Summary
The browser rendering pipeline has four stages: style, layout, paint, and composite. Animating properties that trigger layout or paint on every frame destroys frame rate. Restricting motion to `transform` and `opacity` lets the compositor thread run animations off the main thread at 60 fps, even while JavaScript is busy.
Jump to the interview angleCompositor thread
The browser splits rendering into a main thread (style, layout, paint) and a compositor thread (compositing layers into the final frame). The compositor thread can animate transform and opacity without touching the main thread at all — which means those animations run at 60 fps even during a JavaScript-heavy task.

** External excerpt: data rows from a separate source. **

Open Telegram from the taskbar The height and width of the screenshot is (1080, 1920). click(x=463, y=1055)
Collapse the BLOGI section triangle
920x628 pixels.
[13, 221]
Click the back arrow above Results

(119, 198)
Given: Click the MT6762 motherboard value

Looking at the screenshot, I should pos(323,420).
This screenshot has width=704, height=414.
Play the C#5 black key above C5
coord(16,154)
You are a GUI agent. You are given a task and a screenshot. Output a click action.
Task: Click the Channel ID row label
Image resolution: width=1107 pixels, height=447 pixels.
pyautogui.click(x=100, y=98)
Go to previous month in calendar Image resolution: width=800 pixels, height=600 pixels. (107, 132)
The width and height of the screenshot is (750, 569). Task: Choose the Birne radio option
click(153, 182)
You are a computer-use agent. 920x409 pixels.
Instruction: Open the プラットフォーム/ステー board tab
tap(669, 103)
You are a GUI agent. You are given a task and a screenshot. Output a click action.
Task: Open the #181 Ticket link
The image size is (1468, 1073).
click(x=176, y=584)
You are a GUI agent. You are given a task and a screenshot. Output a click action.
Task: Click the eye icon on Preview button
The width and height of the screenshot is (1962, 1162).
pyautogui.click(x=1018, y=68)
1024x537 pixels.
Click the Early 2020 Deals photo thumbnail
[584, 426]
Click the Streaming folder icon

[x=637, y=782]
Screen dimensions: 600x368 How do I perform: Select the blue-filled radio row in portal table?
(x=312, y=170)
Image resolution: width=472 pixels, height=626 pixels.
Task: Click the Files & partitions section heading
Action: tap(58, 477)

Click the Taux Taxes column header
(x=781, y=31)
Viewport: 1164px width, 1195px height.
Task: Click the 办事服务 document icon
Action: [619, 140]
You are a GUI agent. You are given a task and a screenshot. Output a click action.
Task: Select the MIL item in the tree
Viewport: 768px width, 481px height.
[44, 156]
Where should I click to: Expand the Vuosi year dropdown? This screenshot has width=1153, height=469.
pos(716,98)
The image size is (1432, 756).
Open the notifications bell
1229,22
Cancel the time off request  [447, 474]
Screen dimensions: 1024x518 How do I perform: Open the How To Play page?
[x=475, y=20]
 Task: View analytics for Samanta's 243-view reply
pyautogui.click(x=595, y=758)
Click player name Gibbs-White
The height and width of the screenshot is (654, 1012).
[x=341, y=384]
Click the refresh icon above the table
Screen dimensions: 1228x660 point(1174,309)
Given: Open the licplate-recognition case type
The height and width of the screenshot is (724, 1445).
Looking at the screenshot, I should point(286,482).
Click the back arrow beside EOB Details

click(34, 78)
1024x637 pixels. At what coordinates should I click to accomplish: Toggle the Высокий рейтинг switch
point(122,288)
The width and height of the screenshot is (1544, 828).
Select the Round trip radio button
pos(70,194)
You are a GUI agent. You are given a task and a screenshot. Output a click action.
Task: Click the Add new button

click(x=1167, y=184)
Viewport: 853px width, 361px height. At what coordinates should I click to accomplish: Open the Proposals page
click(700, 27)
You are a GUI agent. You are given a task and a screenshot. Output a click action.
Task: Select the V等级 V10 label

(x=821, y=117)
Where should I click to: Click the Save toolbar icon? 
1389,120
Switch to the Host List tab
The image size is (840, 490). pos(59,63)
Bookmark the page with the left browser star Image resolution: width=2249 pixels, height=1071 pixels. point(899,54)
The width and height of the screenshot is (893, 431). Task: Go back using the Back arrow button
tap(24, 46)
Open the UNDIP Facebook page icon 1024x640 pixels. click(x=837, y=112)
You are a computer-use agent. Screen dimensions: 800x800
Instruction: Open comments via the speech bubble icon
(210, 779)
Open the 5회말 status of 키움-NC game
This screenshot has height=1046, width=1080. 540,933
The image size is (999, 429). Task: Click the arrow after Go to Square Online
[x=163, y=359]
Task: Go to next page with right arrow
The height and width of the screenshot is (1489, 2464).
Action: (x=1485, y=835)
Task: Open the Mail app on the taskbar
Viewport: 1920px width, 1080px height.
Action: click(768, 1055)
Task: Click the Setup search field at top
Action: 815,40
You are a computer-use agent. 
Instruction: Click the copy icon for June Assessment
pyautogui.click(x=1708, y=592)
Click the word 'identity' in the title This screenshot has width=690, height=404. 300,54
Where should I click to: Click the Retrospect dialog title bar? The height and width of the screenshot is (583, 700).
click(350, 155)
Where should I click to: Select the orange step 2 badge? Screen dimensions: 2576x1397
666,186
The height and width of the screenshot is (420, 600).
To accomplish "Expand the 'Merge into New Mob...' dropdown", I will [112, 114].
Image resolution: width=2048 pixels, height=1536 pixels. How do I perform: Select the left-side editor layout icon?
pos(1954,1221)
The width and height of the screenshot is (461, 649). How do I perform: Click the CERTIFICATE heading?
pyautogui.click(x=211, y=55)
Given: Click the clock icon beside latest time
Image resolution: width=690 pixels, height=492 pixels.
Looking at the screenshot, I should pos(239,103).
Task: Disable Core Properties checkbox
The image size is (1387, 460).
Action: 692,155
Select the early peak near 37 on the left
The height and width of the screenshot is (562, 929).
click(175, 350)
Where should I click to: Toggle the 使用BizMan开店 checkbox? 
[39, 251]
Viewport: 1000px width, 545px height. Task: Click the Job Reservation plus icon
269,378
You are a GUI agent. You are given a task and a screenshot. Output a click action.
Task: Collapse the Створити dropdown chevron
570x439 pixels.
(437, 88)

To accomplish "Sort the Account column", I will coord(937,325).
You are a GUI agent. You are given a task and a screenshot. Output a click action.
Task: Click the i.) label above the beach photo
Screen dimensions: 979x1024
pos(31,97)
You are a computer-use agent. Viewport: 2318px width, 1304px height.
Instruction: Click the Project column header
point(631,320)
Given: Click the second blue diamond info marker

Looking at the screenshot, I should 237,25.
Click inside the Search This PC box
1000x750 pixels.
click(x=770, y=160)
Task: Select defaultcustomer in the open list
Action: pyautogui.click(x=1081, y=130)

Any other animated property (color, width, top, left) forces the main thread to repaint before the compositor can proceed.
transform vs top/left — and content-visibility
Two patterns side by side: replacing a layout-triggering animation with a compositor-only one, then using content-visibility: auto to skip paint for off-screen sections entirely.
/* ❌ triggers layout on every frame */
.card-bad {
transition: top 300ms ease, left 300ms ease;
}
/* ✓ compositor-only: no layout, no paint */
.card-good {
transition: transform 300ms ease;
}
/* Promote an element to its own layer when you know it will animate */
.drawer {
will-change: transform;
/* The browser allocates a GPU texture for this element now.
Remove will-change once the animation ends to free the memory. */
}
/* Skip painting off-screen sections entirely */
.article-section {
content-visibility: auto;
contain-intrinsic-size: auto 300px; /* estimated height to hold scroll position */
}
/* CSS containment — tell the browser a subtree is independent */
.widget {
contain: layout style paint;
/* layout: children cannot affect outside geometry
style: counters/quotes don't escape
paint: contents are clipped and not painted outside the box */
}transform and opacity run on the compositor thread. content-visibility: auto skips rendering off-screen sections, cutting the rendering cost of off-screen content substantially on long pages. contain narrows the scope of style/layout recalculations.
Rules for jank-free animation
- Animate only `transform` and `opacity` — both are compositor-only properties.
- `will-change: transform` promotes an element to its own GPU layer before animation starts.
- `will-change` costs GPU memory; apply it just before animation and remove it after.
- `content-visibility: auto` skips layout and paint for off-screen content sections.
- `contain: layout style paint` isolates a subtree so changes inside it don't retrigger outside.
- A "paint storm" occurs when a single state change invalidates paint for the whole page; containment limits the blast radius.
will-change is not free
Every element with will-change: transform gets its own GPU texture — even when idle. Slapping it on dozens of cards inflates GPU memory and can cause jank on low-end devices. Apply it dynamically (add the class on mouseenter, remove on animationend) rather than statically in a stylesheet.
Interview angle
Interviewers test whether you know which CSS properties bypass layout and paint. Name the compositor thread, explain why top/left trigger layout while transform: translate() does not, and call out will-change memory cost.
Soundbite: "Only transform and opacity are compositor-only — everything else forces a repaint at minimum."
Key terms
- compositor thread
- Browser thread that combines GPU layers into the final frame, independent of the main thread.
- will-change
- CSS hint that promotes an element to its own GPU layer before animation, at a memory cost.
- content-visibility: auto
- Skips layout and paint for off-screen elements; browser re-renders them when they scroll into view.
- CSS contain
- Property that limits how much a subtree's changes affect the rest of the document's layout and paint.
- paint storm
- A single DOM or style change that invalidates and repaints a large, uncontained region of the page.